Martha Feldman from University of California and Brian Pentland from Michigan State University define routines as “repetitive, recognizable patterns of interdependent actions, carried out by multiple actors.” Routines to an organisation are akin to “habits” of an individual, and as much as habits shape personal outcomes in often unknown ways, routines shape organisational performance. Constructive Confrontation at Intel, 15 percent time off at 3M, Objectives and Key Results at Google, Story Trust at Disney, Genchi Genbutsu at Toyota, Experience Design at Apple, Frugality at IKEA, Customer Obsession at Amazon, and Productivity at Microsoft are all part of routines. Routines deliver -- often regardless of who the management is or employees are. For routines, it hardly matters “who” you are as long as “what” you do is well defined, and that’s how organisations withstand a churn in workforce, as in case with McKinsey or McDonald’s and expand rapidly, as in case with Starbucks or 7-Eleven.

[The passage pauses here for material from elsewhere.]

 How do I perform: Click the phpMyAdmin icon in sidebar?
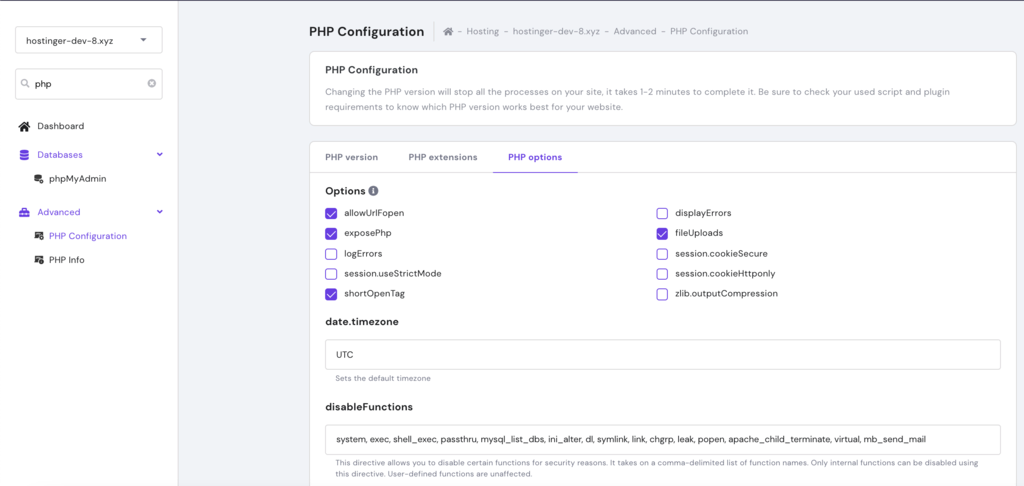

When engaged with a heterogenous workforce comprising of freelancers, students, veterans, interns, home makers, part-timers, full-timers and tenured employees, it is important that robust routines take place of personal idiosyncrasies, even at the most senior levels. The constancy of purpose, as embossed in routines, helps shield the organisational performance in the face of employee incoherence and rapid churn.  

Re-design your systems to measure outcome and not output

When engaging with the alternate workforce, the focus must shift from measuring input to measuring output. The typical “number of hours spent in the office” must give way to tricky measures, such as “what has been achieved”, and “how does it finally count”. The input, in terms of time and resources, do not matter anywhere as much as the outcome, and such outcomes can often come in very surprising ways. An insight about solving a problem can come in a flash, while taking shower, far away from work or working hours, and the traditional ways of engaging workforce aren’t prepared to capture or even profit from such serendipities. With growing distractions at the workplace and moral hazard of assured employment, employee productivity has dipped radically.  

The emerging platforms, such as Braintrust, Contently, Catalant, Tongal, CrowdSpring, and Fiverr, amongst others, offer a low-friction means of enterprises and individuals to tap into the wide array of talent, at competitive pricing, and this seems to be the engagement model of the future. Many of such models can save as much as 40 to 70 percent on manpower cost as against the traditional means of engagement, and often with significant upside in quality of outcome. Managers not only must decide on the percentage of workforce that would come from non-conventional means, but also the share of outcome that they would drive. When AG Lafley declared that 50 percent of innovations must come from outside of the company, he didn’t allude to input or even the output, but the outcome, which is a more enduring measure. 

However, managers mostly have a limited control over gig workers' performance and engagement as against the traditional team members, and that calls for creativity in employee engagement models. Google famously employees the Objectives and Key Results (OKRs) as means of measuring the performance of its associates and such measures tie all the way to the top, whereby ensuring alignment of a relatively mobile workforce. Salesforce.com conducts exhaustive employee surveys twice a year and shares the results with all to identify issues before they blow out of hand, and rewards the managers who get their teams to take risks. With a growing share of gig employee in the blend, offering psychological safety would be an imperative and this calls for a shift from measuring output to outcomes. 

In summary, having an inclusive and long terms strategy on opening up the workforce to the gig, building robust routines to assimilate the incoming talent and yet offering them individual flexibility, and adopting outcome based measures could be the ways to build a more “anti-fragile” organisation.